→ MATERIAL FOR THIS EXERCISE:

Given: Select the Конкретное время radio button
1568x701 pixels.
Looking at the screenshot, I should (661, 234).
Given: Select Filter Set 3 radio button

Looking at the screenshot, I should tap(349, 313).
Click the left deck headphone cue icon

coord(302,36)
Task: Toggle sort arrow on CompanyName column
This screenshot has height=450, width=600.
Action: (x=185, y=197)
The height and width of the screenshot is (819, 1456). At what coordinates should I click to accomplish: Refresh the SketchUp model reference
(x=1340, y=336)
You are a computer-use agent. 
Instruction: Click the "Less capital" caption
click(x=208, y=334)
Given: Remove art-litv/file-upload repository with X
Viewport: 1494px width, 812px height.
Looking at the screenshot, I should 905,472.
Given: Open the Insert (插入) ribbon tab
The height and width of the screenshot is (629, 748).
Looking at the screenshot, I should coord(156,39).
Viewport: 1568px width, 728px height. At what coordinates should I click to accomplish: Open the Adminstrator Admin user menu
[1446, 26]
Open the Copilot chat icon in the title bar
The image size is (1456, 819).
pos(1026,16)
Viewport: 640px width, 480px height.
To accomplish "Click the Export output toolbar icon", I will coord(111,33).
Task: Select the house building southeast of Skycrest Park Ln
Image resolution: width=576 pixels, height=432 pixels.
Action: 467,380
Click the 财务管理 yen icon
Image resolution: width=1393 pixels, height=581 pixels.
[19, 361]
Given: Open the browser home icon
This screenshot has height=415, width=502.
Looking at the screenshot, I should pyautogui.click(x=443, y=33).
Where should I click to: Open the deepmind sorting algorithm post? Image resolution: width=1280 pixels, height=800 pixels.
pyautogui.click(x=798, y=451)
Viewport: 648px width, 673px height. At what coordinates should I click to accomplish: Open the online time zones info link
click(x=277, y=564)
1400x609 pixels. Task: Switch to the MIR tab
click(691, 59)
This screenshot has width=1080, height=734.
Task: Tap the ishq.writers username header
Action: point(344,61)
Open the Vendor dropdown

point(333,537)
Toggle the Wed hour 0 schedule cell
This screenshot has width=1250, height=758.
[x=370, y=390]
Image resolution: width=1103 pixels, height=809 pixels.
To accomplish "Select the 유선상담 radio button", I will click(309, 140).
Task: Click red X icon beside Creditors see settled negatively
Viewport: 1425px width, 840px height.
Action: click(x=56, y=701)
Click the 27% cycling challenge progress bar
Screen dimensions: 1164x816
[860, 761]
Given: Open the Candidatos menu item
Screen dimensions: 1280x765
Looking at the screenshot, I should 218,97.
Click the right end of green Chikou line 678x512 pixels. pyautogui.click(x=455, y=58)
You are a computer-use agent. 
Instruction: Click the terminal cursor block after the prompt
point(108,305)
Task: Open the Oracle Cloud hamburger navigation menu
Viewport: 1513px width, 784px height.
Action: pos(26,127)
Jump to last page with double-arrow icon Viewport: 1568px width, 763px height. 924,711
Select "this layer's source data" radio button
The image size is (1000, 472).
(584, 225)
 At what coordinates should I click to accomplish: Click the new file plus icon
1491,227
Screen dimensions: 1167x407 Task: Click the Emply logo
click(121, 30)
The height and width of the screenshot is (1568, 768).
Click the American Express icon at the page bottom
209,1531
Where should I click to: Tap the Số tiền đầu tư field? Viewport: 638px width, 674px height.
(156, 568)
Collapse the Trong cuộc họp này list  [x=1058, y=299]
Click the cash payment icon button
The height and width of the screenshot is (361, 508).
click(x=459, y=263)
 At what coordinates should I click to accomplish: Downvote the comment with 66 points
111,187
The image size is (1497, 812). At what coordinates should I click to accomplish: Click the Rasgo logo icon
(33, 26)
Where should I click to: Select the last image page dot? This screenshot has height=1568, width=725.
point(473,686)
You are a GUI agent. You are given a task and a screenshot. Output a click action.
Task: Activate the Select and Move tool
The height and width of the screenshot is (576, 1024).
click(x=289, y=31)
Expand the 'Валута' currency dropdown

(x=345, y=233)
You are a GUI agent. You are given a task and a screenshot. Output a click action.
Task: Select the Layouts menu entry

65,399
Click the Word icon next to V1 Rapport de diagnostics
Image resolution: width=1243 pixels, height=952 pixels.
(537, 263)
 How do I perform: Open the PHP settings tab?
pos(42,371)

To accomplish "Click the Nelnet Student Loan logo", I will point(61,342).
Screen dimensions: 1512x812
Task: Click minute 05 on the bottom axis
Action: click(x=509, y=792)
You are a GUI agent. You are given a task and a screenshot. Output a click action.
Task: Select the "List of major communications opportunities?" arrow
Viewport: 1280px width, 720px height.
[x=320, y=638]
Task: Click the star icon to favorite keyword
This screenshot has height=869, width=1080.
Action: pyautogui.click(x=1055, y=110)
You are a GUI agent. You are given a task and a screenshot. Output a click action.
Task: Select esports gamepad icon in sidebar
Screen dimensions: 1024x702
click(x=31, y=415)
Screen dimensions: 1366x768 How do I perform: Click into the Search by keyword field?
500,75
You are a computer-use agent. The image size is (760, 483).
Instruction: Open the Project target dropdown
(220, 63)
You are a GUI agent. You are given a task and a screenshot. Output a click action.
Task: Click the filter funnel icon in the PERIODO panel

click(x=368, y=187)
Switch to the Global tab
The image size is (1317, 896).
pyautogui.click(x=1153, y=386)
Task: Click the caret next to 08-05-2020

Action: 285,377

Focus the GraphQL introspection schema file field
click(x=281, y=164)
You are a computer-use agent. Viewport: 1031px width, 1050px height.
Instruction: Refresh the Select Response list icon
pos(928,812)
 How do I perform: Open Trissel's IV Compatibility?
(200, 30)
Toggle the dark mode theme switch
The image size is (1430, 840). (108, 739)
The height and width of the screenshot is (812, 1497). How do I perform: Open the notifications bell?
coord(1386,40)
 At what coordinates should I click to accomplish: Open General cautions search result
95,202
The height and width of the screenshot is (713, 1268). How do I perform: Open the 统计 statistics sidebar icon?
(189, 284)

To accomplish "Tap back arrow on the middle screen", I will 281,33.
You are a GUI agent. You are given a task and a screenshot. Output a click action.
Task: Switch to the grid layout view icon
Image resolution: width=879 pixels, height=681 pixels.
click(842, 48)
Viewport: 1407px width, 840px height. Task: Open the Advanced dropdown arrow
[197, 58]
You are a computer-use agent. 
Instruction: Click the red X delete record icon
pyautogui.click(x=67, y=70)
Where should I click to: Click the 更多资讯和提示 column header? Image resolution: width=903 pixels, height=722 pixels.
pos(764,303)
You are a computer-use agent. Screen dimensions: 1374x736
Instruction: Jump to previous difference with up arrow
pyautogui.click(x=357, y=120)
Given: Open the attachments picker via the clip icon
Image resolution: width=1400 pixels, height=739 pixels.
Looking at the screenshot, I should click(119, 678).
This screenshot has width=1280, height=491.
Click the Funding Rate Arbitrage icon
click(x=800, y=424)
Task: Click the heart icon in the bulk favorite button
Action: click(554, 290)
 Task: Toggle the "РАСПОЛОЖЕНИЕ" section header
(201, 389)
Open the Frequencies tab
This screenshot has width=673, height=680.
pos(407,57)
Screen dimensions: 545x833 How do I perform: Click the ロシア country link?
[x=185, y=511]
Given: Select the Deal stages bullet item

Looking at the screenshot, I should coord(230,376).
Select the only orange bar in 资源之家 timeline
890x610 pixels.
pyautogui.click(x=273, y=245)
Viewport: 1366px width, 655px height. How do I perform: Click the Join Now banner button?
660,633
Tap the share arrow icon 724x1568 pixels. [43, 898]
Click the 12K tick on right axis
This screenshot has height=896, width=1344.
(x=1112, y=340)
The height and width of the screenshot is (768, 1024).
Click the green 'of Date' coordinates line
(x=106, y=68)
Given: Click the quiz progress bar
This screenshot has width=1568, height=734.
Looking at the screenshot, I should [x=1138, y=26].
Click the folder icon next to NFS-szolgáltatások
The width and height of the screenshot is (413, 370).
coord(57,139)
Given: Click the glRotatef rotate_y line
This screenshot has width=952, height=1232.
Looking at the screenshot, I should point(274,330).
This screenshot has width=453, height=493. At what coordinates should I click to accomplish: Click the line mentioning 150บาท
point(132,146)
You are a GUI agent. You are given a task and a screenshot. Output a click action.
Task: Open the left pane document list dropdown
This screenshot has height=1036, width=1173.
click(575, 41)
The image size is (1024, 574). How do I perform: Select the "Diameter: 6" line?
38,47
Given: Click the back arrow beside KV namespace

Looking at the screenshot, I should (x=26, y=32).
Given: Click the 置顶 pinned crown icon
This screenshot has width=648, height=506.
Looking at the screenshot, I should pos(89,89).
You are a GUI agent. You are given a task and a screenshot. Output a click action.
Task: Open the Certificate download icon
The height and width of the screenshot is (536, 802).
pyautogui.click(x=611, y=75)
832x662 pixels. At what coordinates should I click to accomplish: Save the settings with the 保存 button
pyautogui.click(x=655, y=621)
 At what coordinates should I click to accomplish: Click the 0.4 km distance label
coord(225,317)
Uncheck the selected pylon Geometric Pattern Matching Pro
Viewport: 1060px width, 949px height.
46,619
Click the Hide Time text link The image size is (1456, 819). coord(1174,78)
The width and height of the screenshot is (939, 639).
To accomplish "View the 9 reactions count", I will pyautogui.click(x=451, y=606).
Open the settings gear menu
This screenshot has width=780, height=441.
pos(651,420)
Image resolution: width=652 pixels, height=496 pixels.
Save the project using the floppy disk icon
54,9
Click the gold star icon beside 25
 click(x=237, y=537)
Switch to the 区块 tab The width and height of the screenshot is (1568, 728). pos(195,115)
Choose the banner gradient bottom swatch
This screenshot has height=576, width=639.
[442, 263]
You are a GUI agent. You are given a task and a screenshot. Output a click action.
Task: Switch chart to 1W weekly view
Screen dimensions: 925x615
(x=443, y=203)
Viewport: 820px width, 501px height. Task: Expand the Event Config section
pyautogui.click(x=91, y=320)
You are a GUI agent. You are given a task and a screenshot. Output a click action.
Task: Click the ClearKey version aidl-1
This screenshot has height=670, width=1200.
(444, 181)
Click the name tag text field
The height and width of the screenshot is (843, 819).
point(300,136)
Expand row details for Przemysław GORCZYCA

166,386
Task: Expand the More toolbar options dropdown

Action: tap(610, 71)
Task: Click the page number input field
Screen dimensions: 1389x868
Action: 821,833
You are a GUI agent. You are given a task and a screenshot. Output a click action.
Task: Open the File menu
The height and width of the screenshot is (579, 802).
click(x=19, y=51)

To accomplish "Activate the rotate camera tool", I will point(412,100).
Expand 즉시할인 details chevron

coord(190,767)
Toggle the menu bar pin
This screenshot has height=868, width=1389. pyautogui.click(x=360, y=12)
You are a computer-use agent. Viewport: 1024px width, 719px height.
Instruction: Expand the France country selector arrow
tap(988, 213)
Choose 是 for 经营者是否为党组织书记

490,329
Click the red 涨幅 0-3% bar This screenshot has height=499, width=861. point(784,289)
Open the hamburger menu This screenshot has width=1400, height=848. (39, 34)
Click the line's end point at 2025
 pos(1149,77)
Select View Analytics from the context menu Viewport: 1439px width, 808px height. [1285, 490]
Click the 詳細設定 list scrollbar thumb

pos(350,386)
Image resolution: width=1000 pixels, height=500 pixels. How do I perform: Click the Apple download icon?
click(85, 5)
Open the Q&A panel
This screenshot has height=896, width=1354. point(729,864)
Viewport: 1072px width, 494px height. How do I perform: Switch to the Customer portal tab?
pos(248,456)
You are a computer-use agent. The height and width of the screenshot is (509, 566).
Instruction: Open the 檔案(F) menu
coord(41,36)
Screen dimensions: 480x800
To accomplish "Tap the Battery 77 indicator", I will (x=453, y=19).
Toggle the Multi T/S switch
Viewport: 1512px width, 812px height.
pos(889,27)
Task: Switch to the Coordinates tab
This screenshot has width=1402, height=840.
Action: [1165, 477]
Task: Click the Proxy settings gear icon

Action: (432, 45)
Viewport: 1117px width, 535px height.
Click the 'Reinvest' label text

→ WHAT THE EXERCISE ASKS: Rewrite the data starting at the line that contains "Viewport: 1072px width, 494px" and ending at the line that contains "coord(41,36)", putting "Support portal" in place of "Customer portal" and leaving everything else unchanged.

→ THE RESPONSE:
Viewport: 1072px width, 494px height. How do I perform: Switch to the Support portal tab?
pos(248,456)
You are a computer-use agent. The height and width of the screenshot is (509, 566).
Instruction: Open the 檔案(F) menu
coord(41,36)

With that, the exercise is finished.